EXERCÍCIO 1
Enumere todos os locais onde, segundo o texto sobre a bicefalia, decorrem as conversas sobre esta questão.

Luanda - A bicefalia é um assunto que está em voga, sobretudo por duas razões. Primeiro, por não haver por cá tradição bicéfala. Em segundo lugar, porque a prática nos indica que poderá não haver sintonia entre o Presidente da República e o Presidente do partido político que governa, tantos e tão díspares são os interesses em jogo.

Fonte: JA

Temos ouvido comentários, dos mais aos menos interessantes, sobre esta questão que está na ordem do dia das conversas, nos locais de trabalho, nas escolas e universidades, nas paragens de autocarro e nos candongueiros. Os cidadãos dão conta de um clima não muito salutar e de nuvens a pairar no ar, anunciando enorme probabilidade de trovoada e relâmpagos, daqueles que não podem ser previstos pelo Inamet.

 

Há quem considere que, em democracia, a partir do momento em que alguém é eleito Presidente da República, deve renunciar à liderança partidária. Bem, para deixarmos a coisa clara, temos de esclarecer que isso nada tem a ver com democracia. Os princípios democráticos estão consagrados na Constituição, que nada estabelece a esse respeito. Portanto, este argumento não colhe. Está mesmo fora de hipótese, até porque quem o utiliza se esquece que a acção partidária é fundamental para olear a marcha do governo, sobretudo até quando esse partido político dispõe de maioria no parlamento.

EXERCÍCIO 2
Transcreva, dos registos, as linhas compreendidas entre a que contém "752x398 pixels." e a que contém "will [x=696, y=125].", incluindo ambas.

REGISTOS

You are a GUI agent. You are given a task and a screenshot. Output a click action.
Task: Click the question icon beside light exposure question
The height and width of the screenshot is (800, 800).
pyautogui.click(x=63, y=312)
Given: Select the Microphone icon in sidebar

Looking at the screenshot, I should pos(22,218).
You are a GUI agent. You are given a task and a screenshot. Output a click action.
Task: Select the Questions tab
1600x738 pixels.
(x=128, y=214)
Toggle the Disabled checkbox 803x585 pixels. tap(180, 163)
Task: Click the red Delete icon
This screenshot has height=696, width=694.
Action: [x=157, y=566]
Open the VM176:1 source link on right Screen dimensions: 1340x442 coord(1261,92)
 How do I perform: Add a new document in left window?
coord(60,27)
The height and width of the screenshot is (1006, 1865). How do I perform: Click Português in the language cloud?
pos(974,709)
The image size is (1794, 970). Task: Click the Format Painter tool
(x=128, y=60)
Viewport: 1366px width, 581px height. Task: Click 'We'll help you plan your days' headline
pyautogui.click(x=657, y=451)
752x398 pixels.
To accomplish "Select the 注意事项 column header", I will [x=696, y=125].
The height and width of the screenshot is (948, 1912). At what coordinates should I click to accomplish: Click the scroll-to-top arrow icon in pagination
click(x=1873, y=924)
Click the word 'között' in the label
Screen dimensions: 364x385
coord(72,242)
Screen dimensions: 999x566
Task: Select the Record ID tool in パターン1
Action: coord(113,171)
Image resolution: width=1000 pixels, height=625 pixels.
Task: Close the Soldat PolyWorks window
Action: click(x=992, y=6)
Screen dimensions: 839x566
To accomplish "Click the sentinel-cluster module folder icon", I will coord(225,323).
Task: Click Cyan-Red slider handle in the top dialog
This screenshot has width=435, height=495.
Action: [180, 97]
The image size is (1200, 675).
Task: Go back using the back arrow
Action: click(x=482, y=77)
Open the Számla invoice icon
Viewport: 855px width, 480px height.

RESPOSTA 1
locais de trabalho; escolas; universidades; paragens de autocarro; candongueiros

RESPOSTA 2
752x398 pixels.
To accomplish "Select the 注意事项 column header", I will [x=696, y=125].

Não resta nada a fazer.